Barack was traveling that night between Wisconsin and Texas. I could almost hear him shrugging on the other end of the line. “Look, it’s because your crowds are so big,” he said. “You’ve become a force in the campaign, which means people are going to come after you a little. This is just the nature of things.”
As he did pretty much every time we spoke, he thanked me for the time I was putting in, adding that he was sorry I had to deal with any fallout at all. “I love you, honey,” he told me, before hanging up. “I know this stuff is rough, but it’ll blow over. It always does.”
* * *
He was both right and wrong about this. On February 19, 2008, Barack won the Wisconsin primary by a good margin, which seemed to suggest I’d done him no damage there. That same day, Cindy McCain took a potshot at me while speaking at a rally, saying, “I am proud of my country. I don’t know about you, if you heard those words earlier—I am very proud of my country.” CNN deemed us to be in a “patriotism flap,” and the bloggers did what bloggers do. But within about a week, it seemed that most of the commotion had died down. Barack and I both made comments to the press, clarifying that I felt a pride in seeing so many Americans making phone calls for the campaign, talking to their neighbors, and gaining confidence about their power inside our democracy, which to me did feel like a first. And then we moved on. In my campaign speeches, I tried to be more careful about how the words came out of my mouth, but my message remained the same. I was still proud and still encouraged. Nothing there had changed.

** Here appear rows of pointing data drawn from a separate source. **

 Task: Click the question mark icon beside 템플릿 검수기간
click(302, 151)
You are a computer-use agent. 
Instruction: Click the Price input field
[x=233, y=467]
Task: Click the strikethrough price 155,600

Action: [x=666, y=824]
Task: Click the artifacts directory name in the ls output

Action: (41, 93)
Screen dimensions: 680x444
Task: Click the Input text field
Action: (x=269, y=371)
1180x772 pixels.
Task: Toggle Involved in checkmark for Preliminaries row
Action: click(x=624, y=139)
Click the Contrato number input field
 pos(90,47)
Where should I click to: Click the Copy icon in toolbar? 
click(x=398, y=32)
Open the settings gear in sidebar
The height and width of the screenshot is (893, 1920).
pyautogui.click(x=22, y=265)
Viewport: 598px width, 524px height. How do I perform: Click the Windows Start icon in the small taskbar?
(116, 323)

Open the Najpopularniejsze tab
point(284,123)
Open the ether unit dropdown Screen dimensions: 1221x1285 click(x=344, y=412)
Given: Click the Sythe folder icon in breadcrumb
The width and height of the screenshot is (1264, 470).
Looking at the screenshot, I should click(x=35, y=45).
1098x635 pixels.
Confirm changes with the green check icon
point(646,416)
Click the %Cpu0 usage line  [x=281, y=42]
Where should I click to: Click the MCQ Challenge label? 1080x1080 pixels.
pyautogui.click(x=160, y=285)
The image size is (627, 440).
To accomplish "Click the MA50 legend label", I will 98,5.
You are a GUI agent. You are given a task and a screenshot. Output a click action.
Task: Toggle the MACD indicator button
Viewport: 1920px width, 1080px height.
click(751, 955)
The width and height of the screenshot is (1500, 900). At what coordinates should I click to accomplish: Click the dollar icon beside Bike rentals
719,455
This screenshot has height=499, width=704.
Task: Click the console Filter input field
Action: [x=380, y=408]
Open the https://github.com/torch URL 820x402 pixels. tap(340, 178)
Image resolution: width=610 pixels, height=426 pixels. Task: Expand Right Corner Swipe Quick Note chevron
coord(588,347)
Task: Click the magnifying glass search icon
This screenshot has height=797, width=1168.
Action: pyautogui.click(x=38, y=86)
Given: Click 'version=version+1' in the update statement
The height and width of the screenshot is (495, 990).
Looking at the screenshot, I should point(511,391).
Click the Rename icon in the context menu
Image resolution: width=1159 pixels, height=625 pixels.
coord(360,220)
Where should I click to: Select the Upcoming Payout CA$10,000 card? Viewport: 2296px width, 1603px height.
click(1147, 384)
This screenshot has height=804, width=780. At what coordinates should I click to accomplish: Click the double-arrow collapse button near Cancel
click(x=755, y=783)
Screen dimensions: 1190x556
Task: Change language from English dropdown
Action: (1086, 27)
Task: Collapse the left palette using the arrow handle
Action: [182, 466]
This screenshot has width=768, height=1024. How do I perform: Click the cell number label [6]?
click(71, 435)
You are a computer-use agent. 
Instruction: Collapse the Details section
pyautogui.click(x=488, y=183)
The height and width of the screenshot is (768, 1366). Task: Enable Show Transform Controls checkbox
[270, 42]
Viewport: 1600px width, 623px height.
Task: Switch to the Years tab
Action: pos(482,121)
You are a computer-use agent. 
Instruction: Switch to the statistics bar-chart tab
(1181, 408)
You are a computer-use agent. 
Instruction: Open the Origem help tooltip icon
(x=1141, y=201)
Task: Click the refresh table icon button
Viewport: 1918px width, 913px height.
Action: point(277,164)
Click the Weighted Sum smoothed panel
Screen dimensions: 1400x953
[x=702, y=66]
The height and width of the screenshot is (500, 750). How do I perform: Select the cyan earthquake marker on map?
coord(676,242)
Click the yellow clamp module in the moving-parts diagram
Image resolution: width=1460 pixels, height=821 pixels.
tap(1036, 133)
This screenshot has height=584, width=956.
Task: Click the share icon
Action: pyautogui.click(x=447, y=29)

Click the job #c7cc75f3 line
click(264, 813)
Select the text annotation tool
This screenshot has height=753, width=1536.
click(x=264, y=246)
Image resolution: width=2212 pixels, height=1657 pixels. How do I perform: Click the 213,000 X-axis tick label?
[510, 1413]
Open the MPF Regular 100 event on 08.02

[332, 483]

And yet a pernicious seed had been planted—a perception of me as disgruntled and vaguely hostile, lacking some expected level of grace. Whether it was originating from Barack’s political opponents or elsewhere, we couldn’t tell, but the rumors and slanted commentary almost always carried less-than-subtle messaging about race, meant to stir up the deepest and ugliest kind of fear within the voting public. Don’t let the black folks take over. They’re not like you. Their vision is not yours.
This wasn’t helped by the fact that ABC News had combed through twenty-nine hours of the Reverend Jeremiah Wright’s sermons, splicing together a jarring highlight reel that showed the preacher careening through callous and inappropriate fits of rage and resentment at white America, as if white people were to blame for every woe. Barack and I were dismayed to see this, a reflection of the worst and most paranoid parts of the man who’d married us and baptized our children. Both of us had grown up with family members who viewed race through a lens of cranky mistrust. I’d experienced Dandy’s simmering resentment over the decades he’d spent being passed by professionally because of his skin color, as well as Southside’s worries that his grandkids weren’t safe in white neighborhoods. Barack, meanwhile, had listened to Toot, his white grandmother, make offhanded ethnic generalizations and even confess to her black grandson that she sometimes felt afraid when running into a black man on the street. We had lived for years with the narrow-mindedness of some of our elders, having accepted that no one is perfect, particularly those who’d come of age in a time of segregation. Perhaps this had caused us to overlook the more absurd parts of Reverend Wright’s spitfire preaching, even if we hadn’t been present for any of the sermons in question. Seeing an extreme version of his vitriol broadcast in the news, though, we were appalled. The whole affair was a reminder of how our country’s distortions about race could be two-sided—that the suspicion and stereotyping ran both ways.